Standard backup schemes:

  • Full - a backup of all files in the target; sets the archive bit of each file to OFF once the backup is made
  • Incremental - a backup of target files that are new or changed since the last backup; depends on the fact that programs that change files typically set the archive bit to ON when a change is made; sets archive bit to OFF for all files it copies
  • Differential - a backup of all files new or changed since the last Full backup; copies all files whose archive bit is set to ON; does not change the archive bit of files it copies because they will be copied again in the next differential backup
  • Copy - like a Full backup, but it does not change the archive bits of files it copies. This is typically not part of a standard backup strategy, but an option to work around the system. It is like the scheme that the text calls continuous backup.

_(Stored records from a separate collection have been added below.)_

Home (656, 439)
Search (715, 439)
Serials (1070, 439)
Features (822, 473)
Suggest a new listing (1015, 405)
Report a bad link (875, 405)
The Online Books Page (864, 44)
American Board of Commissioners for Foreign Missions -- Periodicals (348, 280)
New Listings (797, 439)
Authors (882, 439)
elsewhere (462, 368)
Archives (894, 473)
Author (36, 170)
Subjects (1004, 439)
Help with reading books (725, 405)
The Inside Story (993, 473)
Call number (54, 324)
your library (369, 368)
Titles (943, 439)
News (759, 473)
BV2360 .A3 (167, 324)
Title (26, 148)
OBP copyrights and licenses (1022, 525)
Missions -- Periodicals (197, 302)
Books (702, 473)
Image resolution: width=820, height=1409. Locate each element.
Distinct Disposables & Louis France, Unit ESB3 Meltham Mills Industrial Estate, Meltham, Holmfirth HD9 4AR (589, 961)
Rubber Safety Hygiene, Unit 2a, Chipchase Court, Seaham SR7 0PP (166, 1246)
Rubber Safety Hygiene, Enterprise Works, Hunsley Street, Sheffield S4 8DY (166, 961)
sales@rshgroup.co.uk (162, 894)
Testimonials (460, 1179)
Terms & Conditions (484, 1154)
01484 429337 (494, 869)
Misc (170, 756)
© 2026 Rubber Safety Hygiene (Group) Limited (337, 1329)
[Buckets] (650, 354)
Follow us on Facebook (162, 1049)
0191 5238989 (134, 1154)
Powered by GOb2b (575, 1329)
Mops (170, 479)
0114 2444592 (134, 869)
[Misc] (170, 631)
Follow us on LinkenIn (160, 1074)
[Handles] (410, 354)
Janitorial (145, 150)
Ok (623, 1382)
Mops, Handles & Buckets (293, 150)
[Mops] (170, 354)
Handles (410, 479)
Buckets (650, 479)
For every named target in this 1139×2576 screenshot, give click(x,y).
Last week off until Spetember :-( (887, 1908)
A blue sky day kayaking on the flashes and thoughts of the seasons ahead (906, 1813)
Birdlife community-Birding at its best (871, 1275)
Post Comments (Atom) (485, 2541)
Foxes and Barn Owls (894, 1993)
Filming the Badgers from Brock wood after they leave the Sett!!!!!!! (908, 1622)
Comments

To keep them straight in your mind, remember these facts:

Backup type What does it back up? What does it do to the archive bit?
Full copies everything Resets all archive bits.
Incremental everything different from the last backup Resets the archive bits of files it copies.
Differential copies everything "different from Full"
(Different from the last Full backup.)
Does not reset any archive bits.
Copy makes a Full backup Does not reset any archive bits.

The time required to create backups should be considered along with the time to restore a backup. When you consider the two concepts as two sides of the answer to a question (What method should I use?), the answer may be the most common choice: Differential. It is the best compromise in terms of backup time versus restore time. Note also, that all standard methods require a full backup on a regular cycle. The recommendation is usually to run a Full backup weekly.

The text encourages system developers to include business continuity in their plans. What kind of backups will we use? How will we test the backups? How will we continue to operate if there is a system disaster?

There are a few more concepts in the chapter, but we seem to have covered the most important material.